Kutipan Dokumen:
* * *
13 Januari, 2014
Serah Terima Ketua DKM Jejak Wali
Dua
belas tahun yang lalu Blok Alam Raya 1 Puri Gading tak punya musholla. Aku ajak
Pak Dedi bertandang ke Pak Andi, Ketua RW kita yang pertama, untuk usulkan
mendirikan tempat ibadah. Enam ketua RT dan jajaran mereka diundang rapat. Tiga
ketua RT muslim, tiga lainnya non-muslim. Rapatpun digelar di rumah Pak Dedi;
rumahku masih direnovasi.
Kami
usul musholla didirikan di fasum dekat RT 05, yang terletak di tengah Alam Raya
1, yang kebetulan dekat dengan rumahku. Banyak tanggapan bermunculan.
Ada
yang tidak setuju ada tempat ibadah baru, karena masjid sudah berdiri dan
jamaahnya masih sedikit. Ada beberapa yang setuju dengan gagasan ini dengan
berbagai alasan. Sempat muncul suu’udz dzon saya (semoga Allah
mengampuni saya) kalau ada orang yang memang kurang berkenan ada musholla di
dekat tempat tinggalnya. Banyak pula yang tidak setuju, dengan alasan jarak
masjid lumayan jauh untuk ukuran sholat 5 waktu bagi orang komplek.
* * *
Data Masukan:
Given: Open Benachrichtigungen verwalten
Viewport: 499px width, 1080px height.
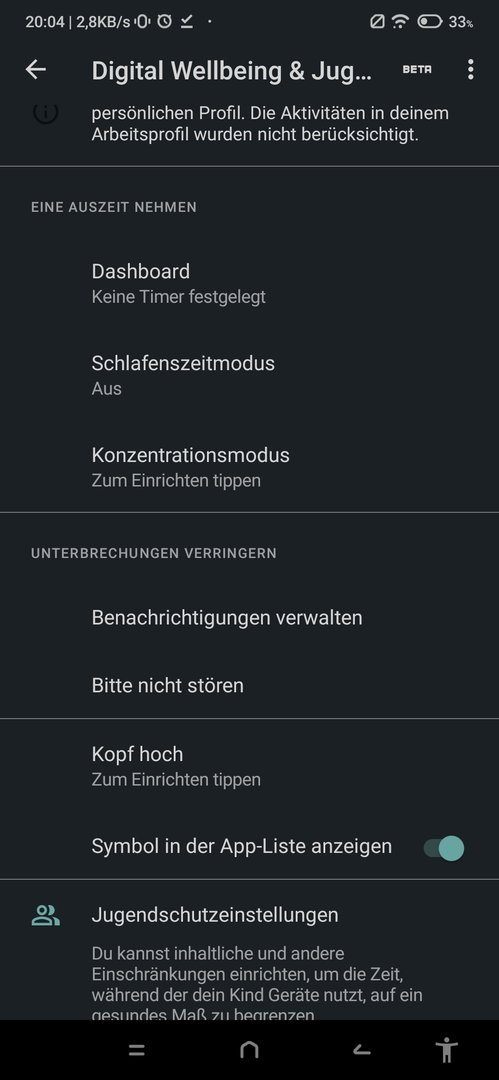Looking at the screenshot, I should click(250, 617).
* * *
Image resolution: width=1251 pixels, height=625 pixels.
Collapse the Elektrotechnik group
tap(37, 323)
* * *
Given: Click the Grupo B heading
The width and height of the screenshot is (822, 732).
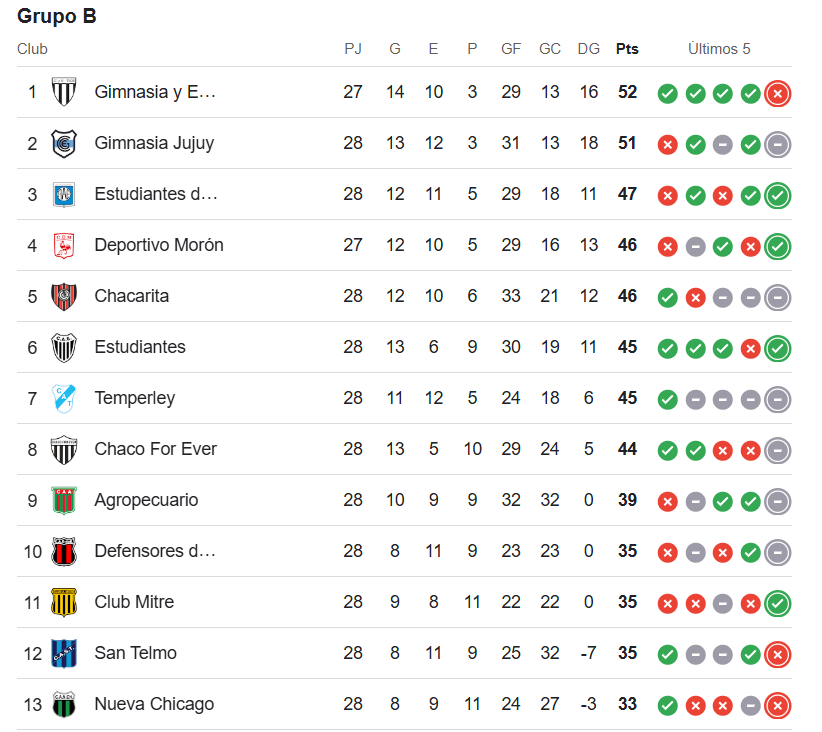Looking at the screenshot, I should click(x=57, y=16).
* * *
Yang Harus Dikerjakan:
1 – Tuliskan semua bilangan dalam tulisan tentang pendirian musholla yang ditulis dengan huruf, bukan angka, sesuai urutan kemunculannya.
2 – Kutip tanpa perubahan baris-baris data di atas, dari baris yang memuat "Image resolution: width=1251" sampai dengan baris yang memuat "tap(37, 323)".

Hasil:
1 –
Dua belas
Enam
Tiga
tiga

2 –
Image resolution: width=1251 pixels, height=625 pixels.
Collapse the Elektrotechnik group
tap(37, 323)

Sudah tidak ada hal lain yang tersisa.